My PE teacher was a great baseball player. I was always looking forward to the lessons where he taught us his tips and tricks. My favorite was the home-run lesson. I will never forget his words: “Getting to 1st base is easy, but it is a real skill to steal a home run”. I don’t know how familiar you are with this cat and mouse part of the game, but scoring the maximum points in one hit, is exciting stuff! It requires optimal preparation, pro-activeness, and constant checking where the ball and opponent players are- while running the air out of your lungs. I was reminded of these PE days when someone asked my advice on how to get a new customer to ship-to-profile. Meaning, after the contract is signed, how do you ensure you get all the businesses – and are not getting stuck at 1st base?
This is a challenge for many salespeople. Trust me; you are not on your own. Maybe you received a few orders, but after that…nothing! Why didn’t you get the orders as promised? This phase of the sales process is often overlooked and underestimated. You cannot expect all the business to follow after you disappear into a black hole. Like in stealing a home run, getting the full commitment from your new customer requires hard work. And you need a plan.

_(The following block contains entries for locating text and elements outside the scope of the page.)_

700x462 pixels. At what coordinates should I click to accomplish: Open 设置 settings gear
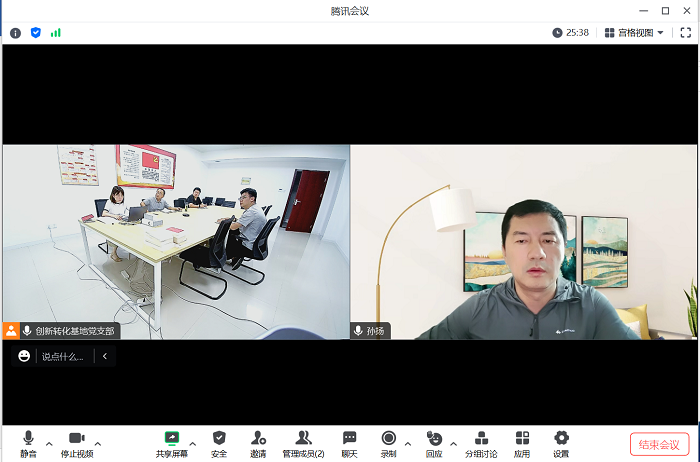pos(561,443)
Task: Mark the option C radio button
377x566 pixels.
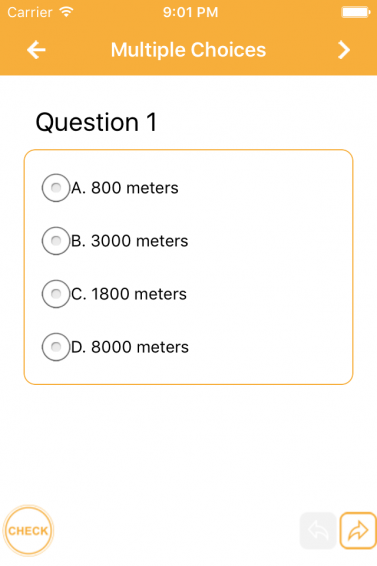Action: point(56,294)
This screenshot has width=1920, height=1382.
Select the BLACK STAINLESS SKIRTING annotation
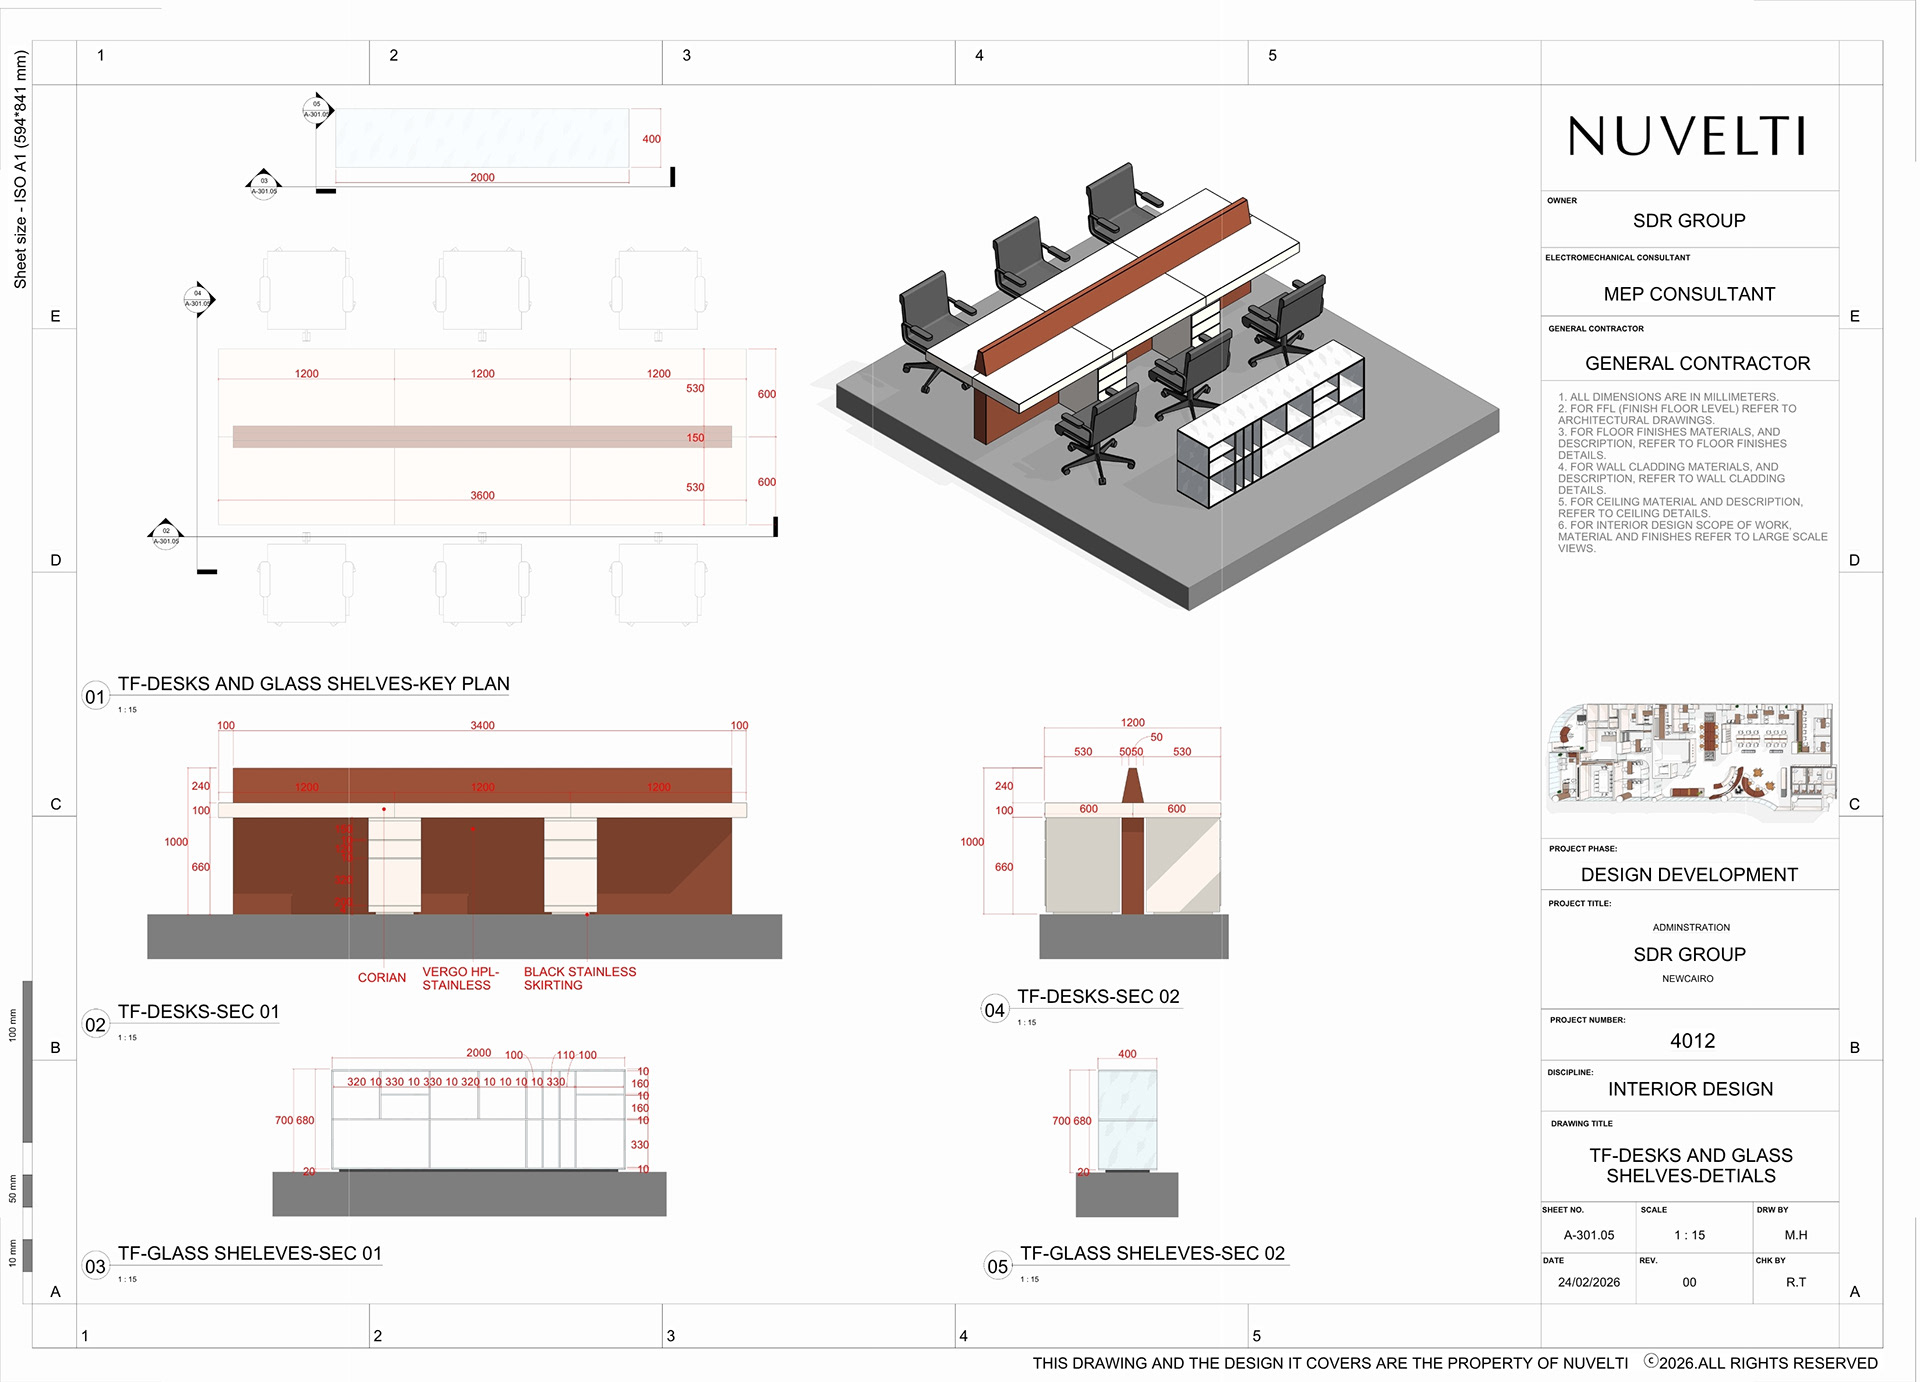(x=580, y=978)
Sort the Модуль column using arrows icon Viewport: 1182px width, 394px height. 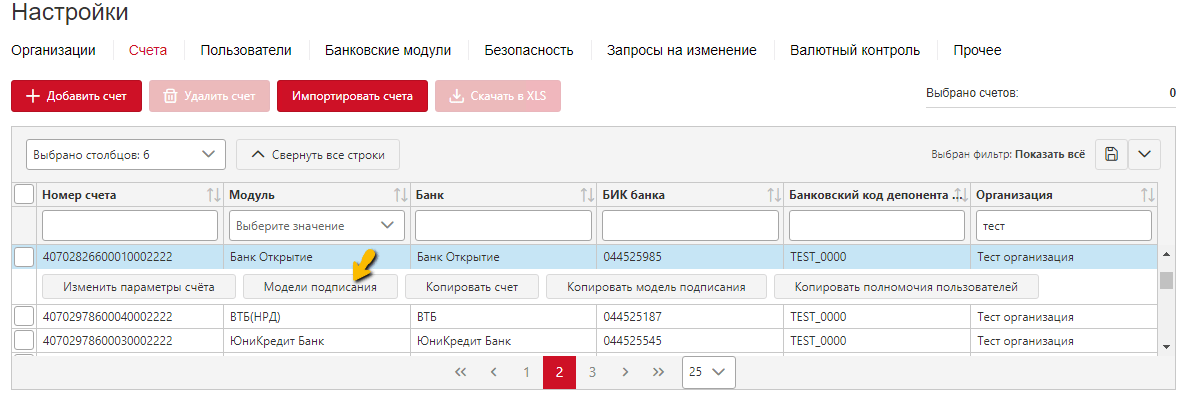point(401,195)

The first thing about your Homerun is, be on high alert. There is no time for complacency. Changing suppliers is not an easy decision for companies, especially if there is a long history of working together with the incumbent competitor. The more complex the business you are trying to win is, the higher the chances of not getting the full business. From the buyer’s perspective, sure, they will let you go to 1st base. To hit that Homerun, you need to take the initiative to make the implementation as easy and comfortable as possible for the stakeholders you have been dealing with. What worked well for me was introducing a solid implementation plan:
- The upside-down pyramid. I pro-actively introduced my new customer to several support functions, including Customer Service, our Billing Department, etc. My primary contact always found it very useful to have a cheat-sheet of contact numbers where surprisingly, my mobile number was at the bottom of the pyramid. I explained that I was available, but it made more sense for them to have direct numbers to services that matter, depending on what they needed. Then I emailed them a Welcome Pack and instructed my Implementation Team to call the customer’s relevant departments for a quick introduction.
- Do the legwork. I made sure that the customer understood that I was part of the implementation plan. Meaning, I sold them the outcome, and I wanted to make sure they would get the results they were looking for. I offered to do the legwork to ensure every possible department where future orders could come from was on board to make the change. In this way, I met people I had not met before. This self-initiative was always appreciated…
- Propose a milestone plan. I did not leave the building before we had agreed on a starting date and expected milestones. This often looked like a ramp-up line with the expectation of gaining the full business in two months.
- Reinforce the commitment to change. It is never picture-perfect. Although I had the buying group’s commitment, I reinforced the reason for changing and the additional strategic value at every meeting. Here is where “keeping an eye-on-the-ball skill” came in. I wanted that Homerun.
- Check-in on key milestones. Lastly, I blocked my calendar and invited my main contact to evaluation meetings for the following three months to assess the progress. I had the performance data ready, and we ironed out any start-up challenges. I continued to show I wanted to take ownership of the outcome, which was my promise to help with the customer’s success.
Too often, the implementation phase is left to the customer. If you do that, you are running with your eyes closed and hoping that everything will go well. Don’t get caught by surprises. Keep your eyes on the ball and ensure a solid Homerun.